Sam Battistone, enstrümanlarıyla coşkulu şarkılar çalan genç grubu fark etmişti. 1983 yılında performanslarını tamamladıktan sonra Utah Jazz’in eski sahibi, Evanoff’un yanına gidip sırtına dokundu ve ona iş teklifinde bulundu. Battistone, NBA’deki maç günü eğlencelerinin ve maskotlarının geleceğini tamamen değiştiren bir karara imza atıyordu.

Utah Jazz Grubu, daha önce The Lagoon Band ismiyle sahne alıyordu. Battistone, grubu ilk kez bu isimle performans gerçekleştirirken izledi ve onların Salt Palace’ta çalmasını istedi. Utah’ta büyüyen Evanoff, hayatı boyunca bir basketbol hayranıydı. Bu yüzden Utah Jazz’in sahibini gördüğü anda tanımıştı. O dönemde grup, lunaparkta insanların eğlencesi için müzik çalıyordu. Ancak artık profesyonel basketbol arenasına geçmelerinin zamanı gelmişti.

Utah Jazz, o dönemde kötü bir takımdı. Ancak grubun, salonda çalmaya başladığı ilk senede playofflara kalmayı başardılar.
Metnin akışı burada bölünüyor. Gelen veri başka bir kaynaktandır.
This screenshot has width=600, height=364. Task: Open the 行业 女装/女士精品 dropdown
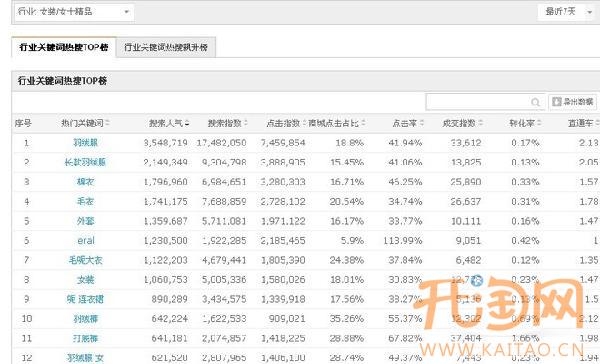74,12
“Takımın Utah’taki ilk birkaç sezonuna baktığınızda o kadar da iyi bir basketbol takımı değildik.” diyor Jazz’in eski halkla ilişkiler başkanı Dave Allred. “İnsanların maçlara gelmesini sağlayabilmek için eğlenceli yöntemler arıyorduk. İnsanlar maçları da izlemeye geldiğini düşünüyorum. Sadece grup ya da eğlence için gelmiyorlardı. Ancak eğlence paketinde bunların yer alması da insanların ilgisini çekiyordu.”

Eğlence paketinde Las Vegas da yer alıyordu. 1983-84 sezonunda Jazz, Las Vegas’ta bazı iç saha maçları oynadı. Battistone bir yandan takıma olan yerel desteği arttırarak daha fazla para kazanmak istiyordu. Jazz, Vegas’taki Thomas & Mack Center’da 11 iç saha maçı oynayacaktı. Bu esnada grupta da 18 tane müzisyen çalışıyordu ve bunlardan bazıları hala kolejde eğitim görüyordu. Bu yüzden grupta yer alan üyelerin 6 saatlik bir yolculukla Vegas’a gitmesi gerekiyordu. İlk 2 sezonun ardından grubun taraftar kitlesi arasındaki popülerliği de git gide yükseldi.

“Popülaritemizin zirvesine ulaşmıştık.” diyor grupta yer alan Michael Huff.